### Excerto para ler

Nem Virados para Dentro, Nem Virados para Fora, Mas Todos Virados para Cristo

Um texto de Manuel Rainho, Secretário-Geral.

Jesus foi enviado ao mundo. E nós também. (João 17:18). E ser-se enviado é estar em missão.

A missão que Cristo deu à Igreja pode ser comparada às duas fases da respiração: a inspiração é o momento para estar reunida, recebendo a doutrina dos apóstolos, em comunhão partindo o pão e orando (Atos 2:42). Na expiração somos enviados como embaixadores aos locais de trabalho, às universidades e ao nosso bairro, participando daquilo que Jesus já está ali fazer à nossa volta (colossenses 1:19,20 e 2 corintios 5:17,18). Um sangue bem oxigenado precisa deste movimento do pulmão. Ser igreja, portanto, é estar “em movimento” entre estes dois diferentes momentos.

Mas temos de admitir que viver entre estes dois pólos não é fácil e muitas vezes acabamos por criar dois espaços estanques, sem qualquer conexão. Como a sociedade surge-nos não raramente como hostil às pretensões cristãs, isso gera uma dupla forma de interação na vida do crente: uma postura e linguagem dentro da igreja, outra diferente fora dela. Desconectamos o “mundo lá fora” da realidade mais confortável “dentro” da igreja.

Não deixa de ser um fenómeno compreensível: enquanto Igreja, somos peregrinos nesta sociedade, pois a nossa cidadania não é deste mundo (João 17:16). Mas por outro lado, o fosso fundo por vezes criado entre estas duas realidades perturba o “respirar” que deveria ser sadio, entre estar com a congregação dos irmãos e o mundo para o qual somos enviados em missão. De facto, Jesus foi muito claro ao pedir ao Pai que não nos tirasse do mundo (João 17:15).

######
### Linhas de dados

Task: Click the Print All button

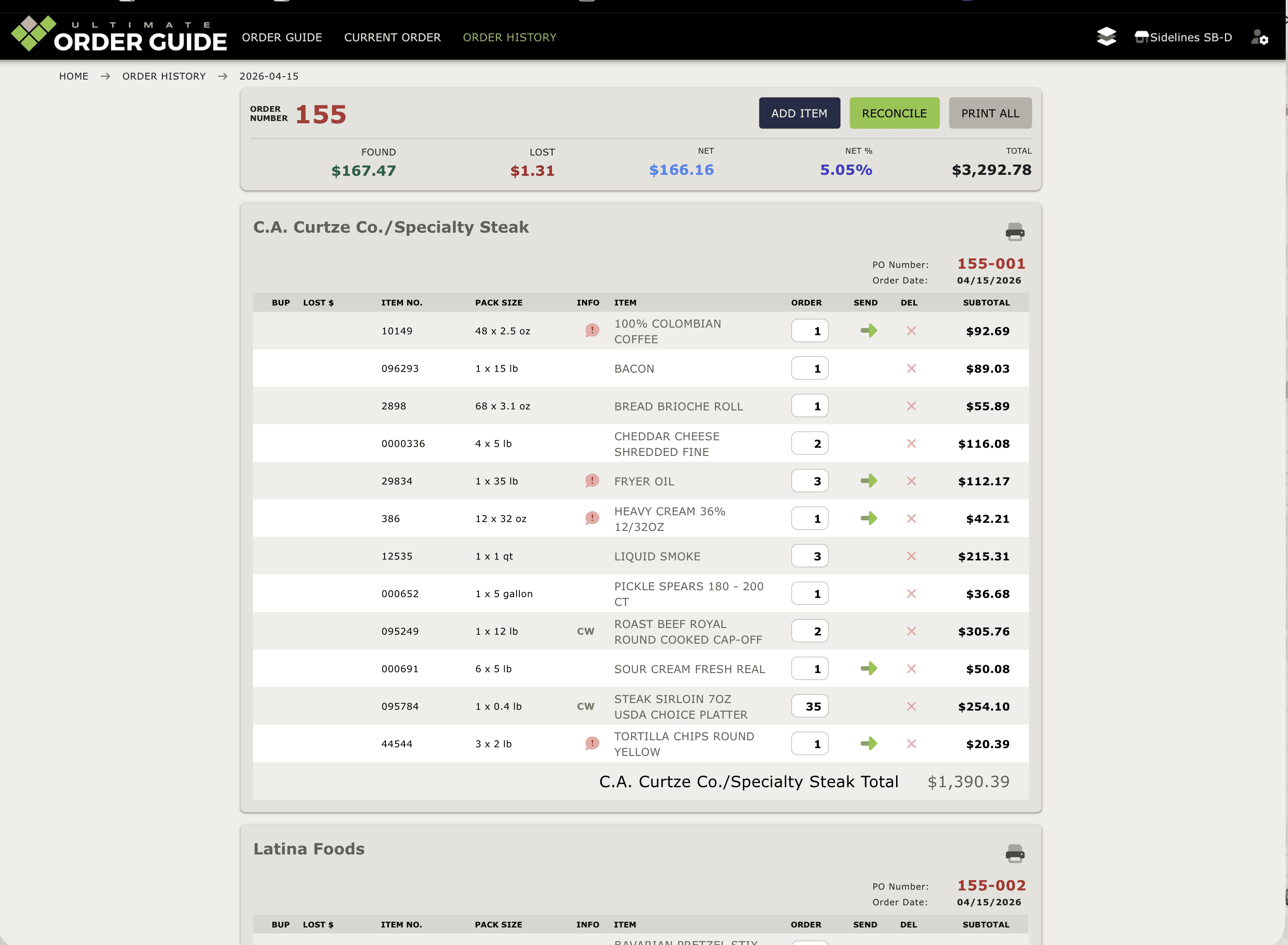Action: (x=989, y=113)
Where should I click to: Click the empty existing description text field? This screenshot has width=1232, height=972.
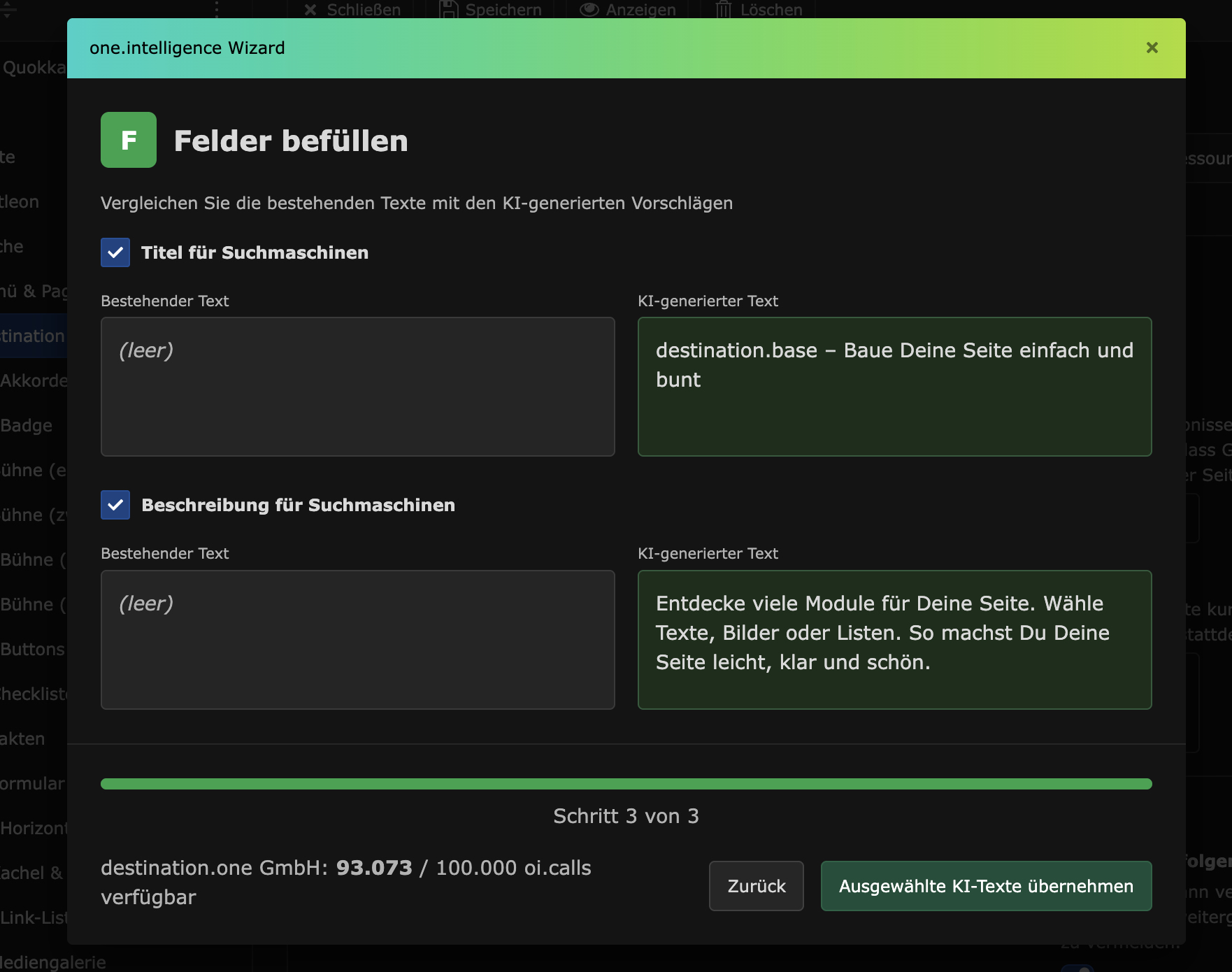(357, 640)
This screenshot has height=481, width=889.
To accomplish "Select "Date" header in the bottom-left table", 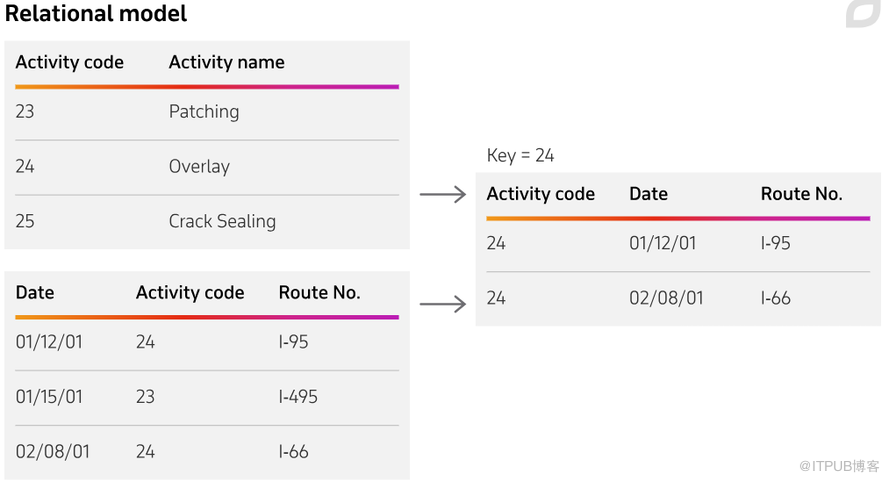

######

Tarefa breve 1: Reescreva de forma mais breve o parágrafo do excerto que começa por “A missão que Cristo deu à Igreja”, mantendo os seus factos principais.
Tarefa breve 2: Transcreva do excerto, sem alterações, o trecho que começa em “Jesus foi enviado” e termina em “dois diferentes momentos.”.

Solução do exercício 1: A missão que Cristo deu à Igreja compara-se às duas fases da respiração. Na inspiração, a Igreja reúne-se para receber a doutrina dos apóstolos, partir o pão em comunhão e orar. Na expiração, somos enviados como embaixadores aos locais de trabalho, às universidades e ao bairro, participando no que Jesus já está a fazer à nossa volta. Tal como um sangue bem oxigenado precisa deste movimento do pulmão, ser igreja é estar em movimento entre estes dois momentos.

Solução do exercício 2:
Jesus foi enviado ao mundo. E nós também. (João 17:18). E ser-se enviado é estar em missão.

A missão que Cristo deu à Igreja pode ser comparada às duas fases da respiração: a inspiração é o momento para estar reunida, recebendo a doutrina dos apóstolos, em comunhão partindo o pão e orando (Atos 2:42). Na expiração somos enviados como embaixadores aos locais de trabalho, às universidades e ao nosso bairro, participando daquilo que Jesus já está ali fazer à nossa volta (colossenses 1:19,20 e 2 corintios 5:17,18). Um sangue bem oxigenado precisa deste movimento do pulmão. Ser igreja, portanto, é estar “em movimento” entre estes dois diferentes momentos.